[Saved entries]
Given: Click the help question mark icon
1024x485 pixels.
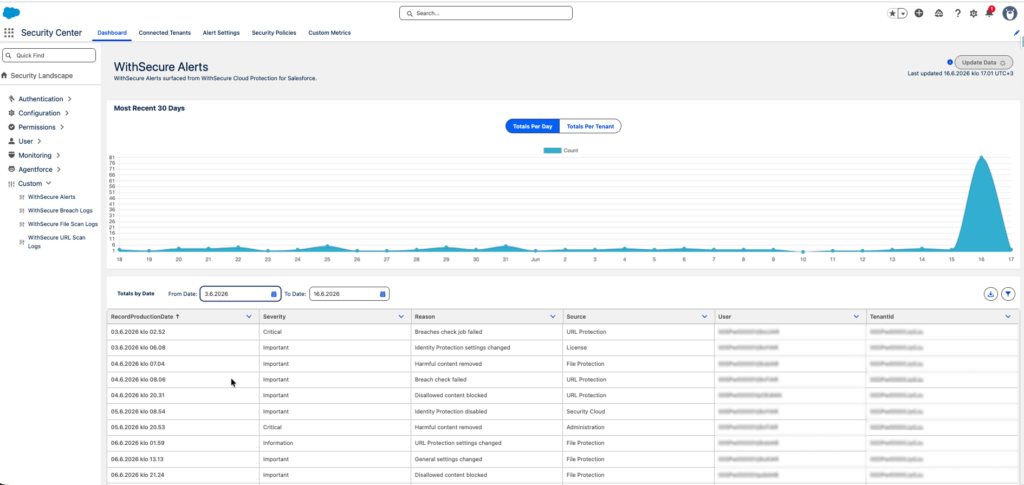Looking at the screenshot, I should pos(957,13).
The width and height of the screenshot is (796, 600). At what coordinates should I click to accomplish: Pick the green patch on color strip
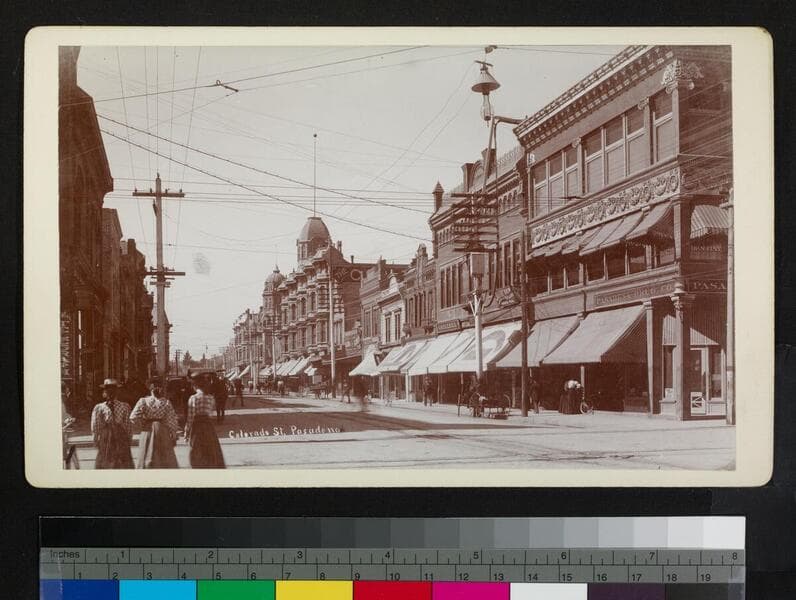pyautogui.click(x=235, y=590)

### Brief
Restate word for word only the lines that run from the line holding "The width and" to the end of the data, both ends kept, leaving every picture out.

### Response below
The width and height of the screenshot is (796, 600). At what coordinates should I click to accomplish: Pick the green patch on color strip
pyautogui.click(x=235, y=590)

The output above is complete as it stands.